I need to be able to run Suricata in IPS mode to be able to block attack traffic flowing between the Public Internet, DMZ and Internal networks while still having traffic pass through packet filter or iptables.
You list iptables, so this is a linux system? In that case I would rather go for af_packet.
The Stream rules are related to either configuration issues (pkt seen on wrong thread) or missed traffic but shouldn’t be used to block traffic.
But the biggest issue I see is that I don’t think Suricata can know if the traffic received on ens1f0 needs to be copied to ens1f1 (DMZ) or rather to ens1f2 (Internal) this is a routing decision.
Thank you for you reply. It is a linux system. I was looking at Netmap with the OS end point to be able to forward the traffic received from the network card to Suricata and then to the OS once the traffic was scanned, at which point the routing table of the OS would kick in. Because I am running Suricata in IPS mode, attacks should never be forwarded to the OS. Or am I totally misunderstanding Netmap?
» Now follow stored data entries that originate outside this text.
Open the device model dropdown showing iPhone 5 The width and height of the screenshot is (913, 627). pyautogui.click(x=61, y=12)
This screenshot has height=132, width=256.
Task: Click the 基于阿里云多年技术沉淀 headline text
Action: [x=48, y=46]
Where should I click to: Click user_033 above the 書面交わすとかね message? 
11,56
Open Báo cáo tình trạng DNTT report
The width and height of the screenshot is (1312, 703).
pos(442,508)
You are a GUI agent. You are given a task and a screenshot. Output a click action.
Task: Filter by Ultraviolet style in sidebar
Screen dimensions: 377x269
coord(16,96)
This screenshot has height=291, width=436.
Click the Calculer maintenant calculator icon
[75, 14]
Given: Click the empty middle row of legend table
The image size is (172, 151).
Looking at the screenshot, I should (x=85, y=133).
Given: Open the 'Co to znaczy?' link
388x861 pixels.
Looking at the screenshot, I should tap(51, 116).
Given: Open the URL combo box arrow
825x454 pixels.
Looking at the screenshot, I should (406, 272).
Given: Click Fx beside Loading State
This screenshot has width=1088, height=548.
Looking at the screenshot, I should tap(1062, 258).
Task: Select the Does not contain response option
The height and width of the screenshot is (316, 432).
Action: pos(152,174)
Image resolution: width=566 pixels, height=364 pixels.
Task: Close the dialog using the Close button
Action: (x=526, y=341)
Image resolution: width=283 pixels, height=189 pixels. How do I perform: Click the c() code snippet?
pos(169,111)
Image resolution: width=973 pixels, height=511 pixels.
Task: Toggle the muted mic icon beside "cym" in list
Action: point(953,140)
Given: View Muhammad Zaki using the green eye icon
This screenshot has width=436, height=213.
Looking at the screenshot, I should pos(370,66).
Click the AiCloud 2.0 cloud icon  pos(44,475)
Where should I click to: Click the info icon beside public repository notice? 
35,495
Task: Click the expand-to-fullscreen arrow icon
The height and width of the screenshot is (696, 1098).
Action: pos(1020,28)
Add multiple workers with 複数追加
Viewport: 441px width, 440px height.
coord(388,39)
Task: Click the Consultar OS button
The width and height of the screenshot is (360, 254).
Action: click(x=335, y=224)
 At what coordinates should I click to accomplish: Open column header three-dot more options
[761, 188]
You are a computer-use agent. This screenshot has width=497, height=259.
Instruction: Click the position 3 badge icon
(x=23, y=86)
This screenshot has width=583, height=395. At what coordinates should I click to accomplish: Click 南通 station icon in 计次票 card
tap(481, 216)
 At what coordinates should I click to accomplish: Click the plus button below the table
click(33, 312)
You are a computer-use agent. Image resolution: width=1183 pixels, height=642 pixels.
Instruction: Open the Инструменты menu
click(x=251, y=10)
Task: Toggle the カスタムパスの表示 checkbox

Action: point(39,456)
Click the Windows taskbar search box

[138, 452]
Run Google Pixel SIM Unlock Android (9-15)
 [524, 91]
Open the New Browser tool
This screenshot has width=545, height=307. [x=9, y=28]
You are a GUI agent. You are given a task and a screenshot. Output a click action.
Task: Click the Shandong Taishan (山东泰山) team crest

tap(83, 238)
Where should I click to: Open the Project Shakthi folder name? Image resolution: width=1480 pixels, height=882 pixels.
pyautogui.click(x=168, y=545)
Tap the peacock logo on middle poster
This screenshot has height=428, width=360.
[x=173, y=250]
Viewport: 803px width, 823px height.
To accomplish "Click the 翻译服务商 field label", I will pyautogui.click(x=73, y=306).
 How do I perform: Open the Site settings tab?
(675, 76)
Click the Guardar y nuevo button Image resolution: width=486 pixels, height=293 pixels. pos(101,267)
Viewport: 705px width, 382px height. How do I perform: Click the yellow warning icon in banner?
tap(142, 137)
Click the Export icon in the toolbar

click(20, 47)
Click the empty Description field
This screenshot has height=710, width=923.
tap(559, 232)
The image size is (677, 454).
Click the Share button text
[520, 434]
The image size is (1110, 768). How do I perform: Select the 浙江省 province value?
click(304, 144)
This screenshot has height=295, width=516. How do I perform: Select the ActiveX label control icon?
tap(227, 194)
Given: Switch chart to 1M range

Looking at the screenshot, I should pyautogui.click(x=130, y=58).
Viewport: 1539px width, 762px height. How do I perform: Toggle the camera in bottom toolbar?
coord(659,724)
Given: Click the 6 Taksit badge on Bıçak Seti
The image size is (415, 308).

I have an Intel X710 installed in the server. I have 8 channels enabled on the card. The interface is named ens1f2. I notice that when I specify the OS endpoint with ens1f2^, that I end up with 8 threads on ens1f2, and 1 thread on ens1f2^. Is there anyway to enable 8 threads on ens1f2 and 8 threads on ens1f2^? Or is this because ens1f2 is strictly speaking not an netmap endpoint?
I have been wondering whether Netmap is just not the right fit for linux. I will look into AF_PACKET as well.